Article ID Journal Published Year Pages File Type
912234 Journal of Obsessive-Compulsive and Related Disorders 2015 6 Pages PDF
Abstract

•Further examined associations between disgust and mental contamination.•Examined disgust propensity (DP) and disgust sensitivity (DS).•DP and DS evidenced an interaction in relation to mental contamination.•Interaction was unaccounted for by negative affect or broader contamination fears.

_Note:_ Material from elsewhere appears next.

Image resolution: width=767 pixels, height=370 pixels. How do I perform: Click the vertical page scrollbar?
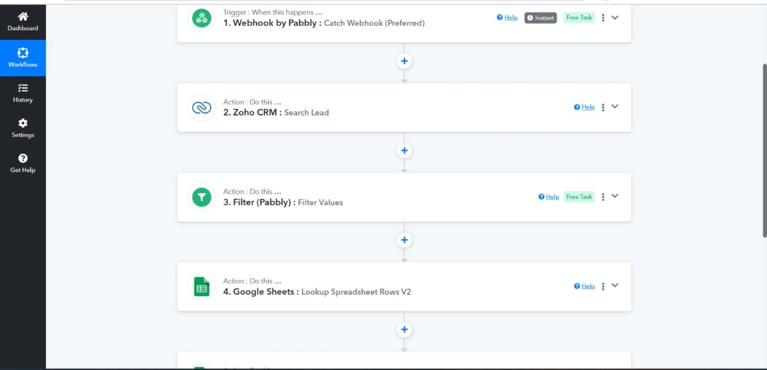764,150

Disgust is important to mental contamination, a contamination fear that arises in the absence of physical contact with a perceived contaminant. Researchers have distinguished between disgust propensity, defined as one's general tendency to experience disgust, and disgust sensitivity, defined as one's negative appraisal of the experience of disgust. Based upon speculations that disgust sensitivity may amplify the experience of disgust propensity on disgust-relevant outcomes, this study examined the interaction of disgust propensity and disgust sensitivity in relation to mental contamination among a community sample of adults located in the United States recruited through Amazon's Mechanical Turk (N=478). The results suggest that disgust sensitivity potentiates the effect of disgust propensity on mental contamination. The interactive effect was robust to the effects of negative affect and broader contamination fears. These results indicate that mental contamination is particularly strong among individuals with concurrently high disgust propensity and disgust sensitivity. Implications and future directions are explored.